## Start PROVIDED MATERIAL
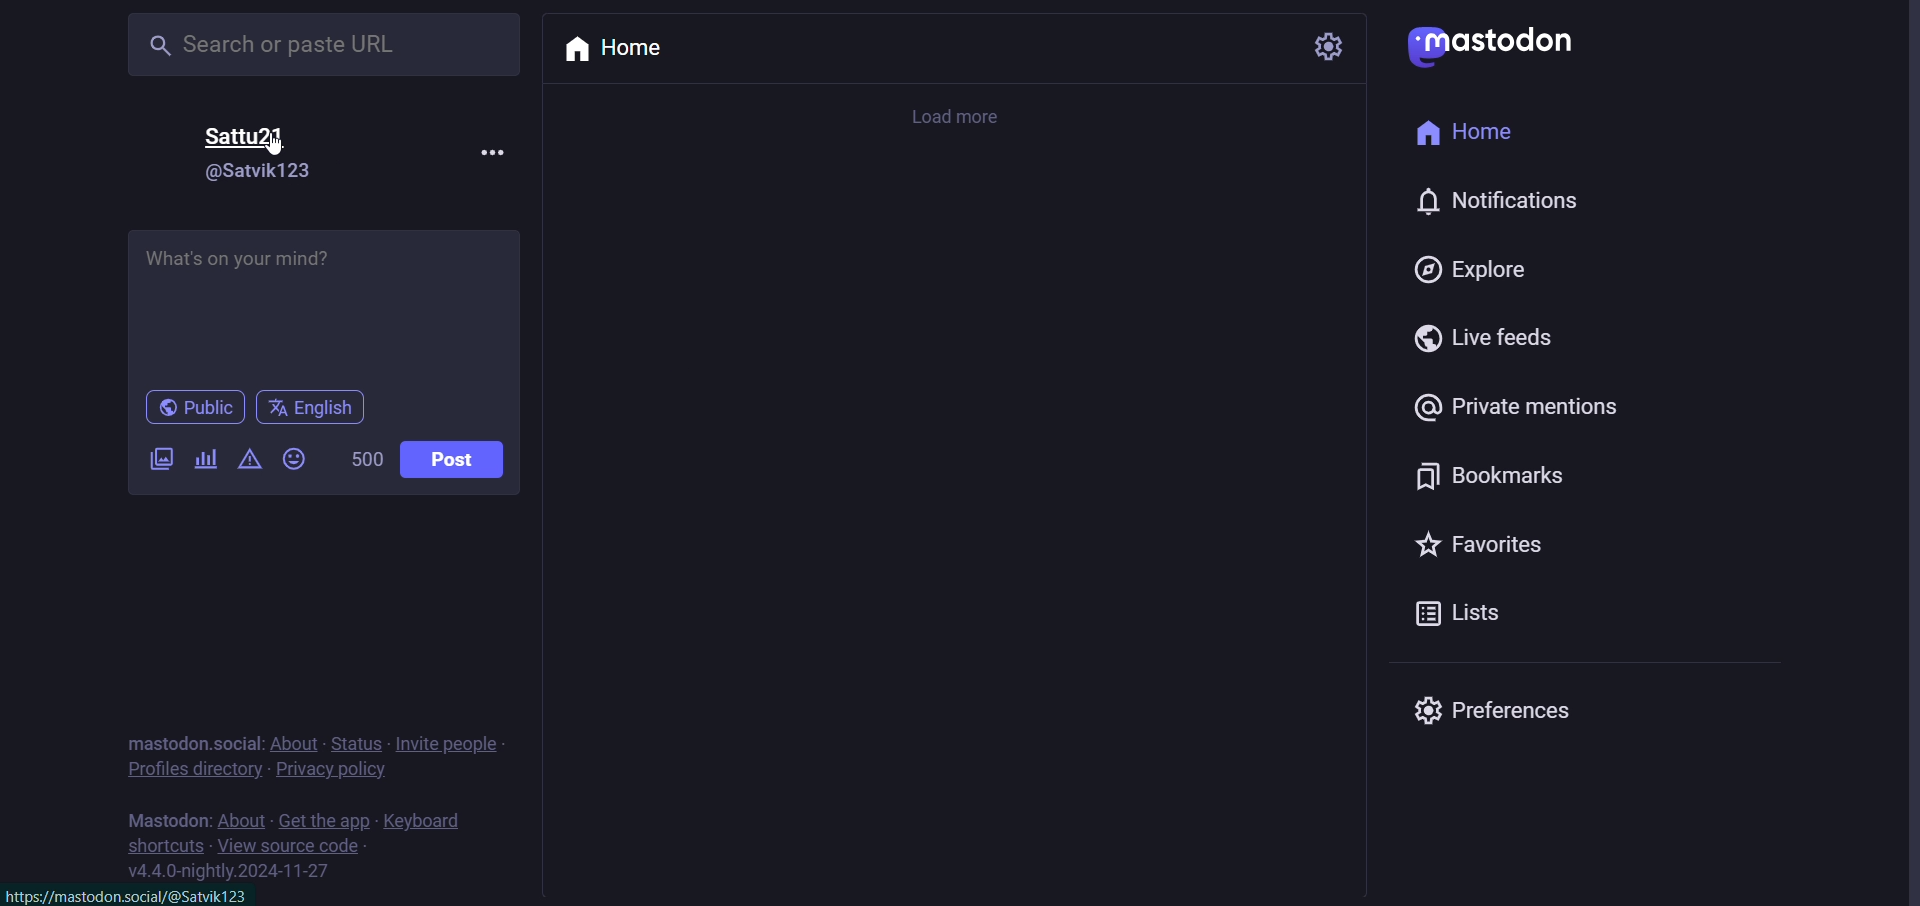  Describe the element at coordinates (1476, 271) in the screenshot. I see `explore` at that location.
## End PROVIDED MATERIAL
## Start PROVIDED MATERIAL
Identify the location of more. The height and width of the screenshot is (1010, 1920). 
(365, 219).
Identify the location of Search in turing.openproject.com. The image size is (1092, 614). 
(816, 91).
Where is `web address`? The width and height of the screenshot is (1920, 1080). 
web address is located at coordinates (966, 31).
## End PROVIDED MATERIAL
## Start PROVIDED MATERIAL
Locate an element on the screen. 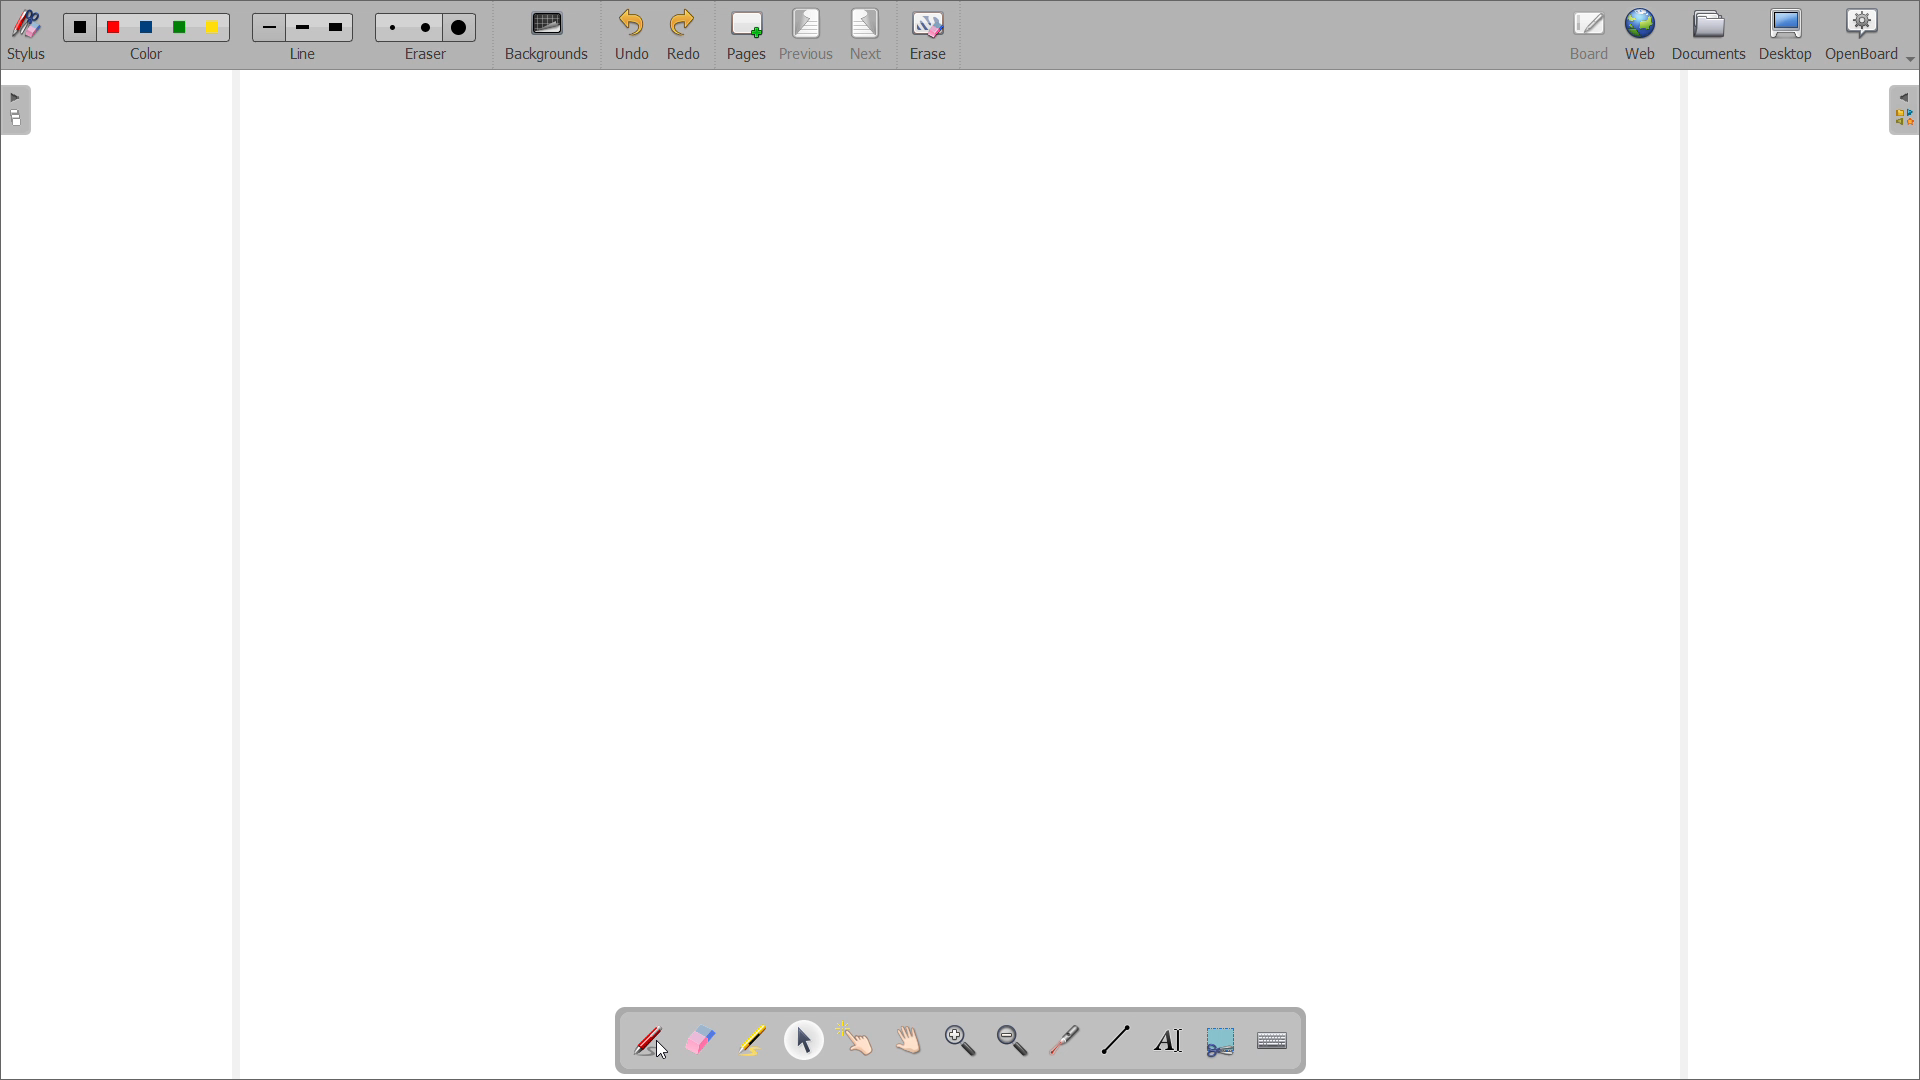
## End PROVIDED MATERIAL
• INSTRUCTIONS TO FOLLOW: Format the entries starting at the line that contains "Identify the location of more." and ending at the line that contains "web address is" as a Markdown table with the columns Row and Line, numbering each row and leaving out blank lines.

• RESULT FOR THIS EXERCISE:
| Row | Line |
|---|---|
| 1 | Identify the location of more. The height and width of the screenshot is (1010, 1920).  |
| 2 | (365, 219). |
| 3 | Identify the location of Search in turing.openproject.com. The image size is (1092, 614).  |
| 4 | (816, 91). |
| 5 | Where is `web address`? The width and height of the screenshot is (1920, 1080).  |
| 6 | web address is located at coordinates (966, 31). |